Exploring the properties of contrasts regression


1a. OLS has elevated type I error for phylogenetic data

The independent activity was as follows:

  1. Show that OLS for data simulated on the tree results in elevated type I error. How is the type I error rate affected by tree shape? (Hint, use pbtree(...,d=0), pbtree(...,d>0), and rcoal.)

  2. Show that phylogenetic independent contrasts results in the correct type I error.

  3. Show that OLS is unbiased.

1a. OLS has elevated type I error for phylogenetic data

The first task is to demonstrate that OLS has type I error above the nominal level (say, 0.05) when the data arose on a phylogeny.

The way I will do this is first generate 200 random, pure-birth phylogenetic trees. Next, I will simulate the uncorrelated Brownian evolution of two traits (x and y) on each tree. Finally, I will fit a standard OLS bivariate regression model to each dataset. I will estimate the type I error rate as the fraction of fitted models that are significant at the α = 0.05 level.

First, load phytools & dependencies:

require(phytools)
## Loading required package: phytools
## Loading required package: ape
## Loading required package: maps

Now, let's simulate 200 pure-birth trees using pbtree:

N<-200 # number of simulations
trees<-pbtree(n=100,scale=1,nsim=N)
x<-lapply(trees,fastBM)
y<-lapply(trees,fastBM)

Next, we fit each model:

foo<-function(x,y) lm(y~x)
fits<-mapply(foo,x=x,y=y,SIMPLIFY=FALSE)

Finally, let's count the number that are significant at the α = 0.05 level:

p<-sapply(fits,function(x) anova(x)$"Pr(>F)"[1])
## this should be uniform
hist(p,breaks=seq(0,1,by=0.05))

plot of chunk unnamed-chunk-4

## this is our realized type I error rate
mean(p<=0.05)
## [1] 0.48

From this we should see that type I error can be substantially increased if the phylogeny is not taken into account.

1b. Type I error & tree shape

Now that it is clear that ignoring phylogeny can induce substantial type I error what we want to find out is how that increased error rate is related to the shape of the tree.

There are multiple ways to go about doing this. We can either take trees generated under a particular model (say, pure-birth) & induce changes (such as by lengthening terminal edges or shortening internal edges). Alternatively, we could generate trees under different models under which different shapes should result, and then examine the outcome.
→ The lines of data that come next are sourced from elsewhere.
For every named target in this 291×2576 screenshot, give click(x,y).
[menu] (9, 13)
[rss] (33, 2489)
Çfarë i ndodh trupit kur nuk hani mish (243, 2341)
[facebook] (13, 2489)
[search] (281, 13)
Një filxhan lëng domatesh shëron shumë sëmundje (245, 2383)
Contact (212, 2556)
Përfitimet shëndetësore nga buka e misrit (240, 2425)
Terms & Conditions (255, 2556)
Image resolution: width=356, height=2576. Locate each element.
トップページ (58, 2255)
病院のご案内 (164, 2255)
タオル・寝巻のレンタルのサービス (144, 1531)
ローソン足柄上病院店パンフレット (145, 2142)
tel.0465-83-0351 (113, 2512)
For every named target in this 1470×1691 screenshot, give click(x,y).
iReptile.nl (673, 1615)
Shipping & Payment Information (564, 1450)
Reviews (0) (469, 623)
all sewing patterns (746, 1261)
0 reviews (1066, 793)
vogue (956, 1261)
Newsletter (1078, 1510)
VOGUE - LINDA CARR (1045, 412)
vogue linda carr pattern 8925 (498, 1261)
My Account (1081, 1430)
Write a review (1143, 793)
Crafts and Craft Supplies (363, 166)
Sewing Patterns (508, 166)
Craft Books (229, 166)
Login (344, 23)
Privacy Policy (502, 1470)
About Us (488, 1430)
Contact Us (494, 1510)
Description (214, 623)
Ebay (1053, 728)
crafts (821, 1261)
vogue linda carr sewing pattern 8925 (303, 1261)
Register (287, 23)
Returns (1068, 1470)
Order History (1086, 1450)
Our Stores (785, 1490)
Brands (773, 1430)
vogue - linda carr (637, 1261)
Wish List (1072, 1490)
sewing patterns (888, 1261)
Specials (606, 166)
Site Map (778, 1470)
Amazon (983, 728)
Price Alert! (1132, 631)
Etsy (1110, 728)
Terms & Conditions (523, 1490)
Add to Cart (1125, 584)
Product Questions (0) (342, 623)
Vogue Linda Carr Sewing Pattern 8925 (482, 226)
Let's start with the latter. I generated trees under four different models: constant-rate pure-birth; birth-death with d/b = 0.5; the coalescent; and one final class that I'm going to call the 'slow-down' model. Since I don't have a ready method to generate trees that actually exhibit a slow-down in the rate of speciation through time, I'm going to simulate trees that exhibit a 'slow-down like' shape by generating pure-birth trees, and then dropping a large fraction of tips at random. In all cases I stopped the simulation when the number of extant lineages was 100 and then rescaled the total length of the (reconstructed) phylogeny to be 1.0 unit.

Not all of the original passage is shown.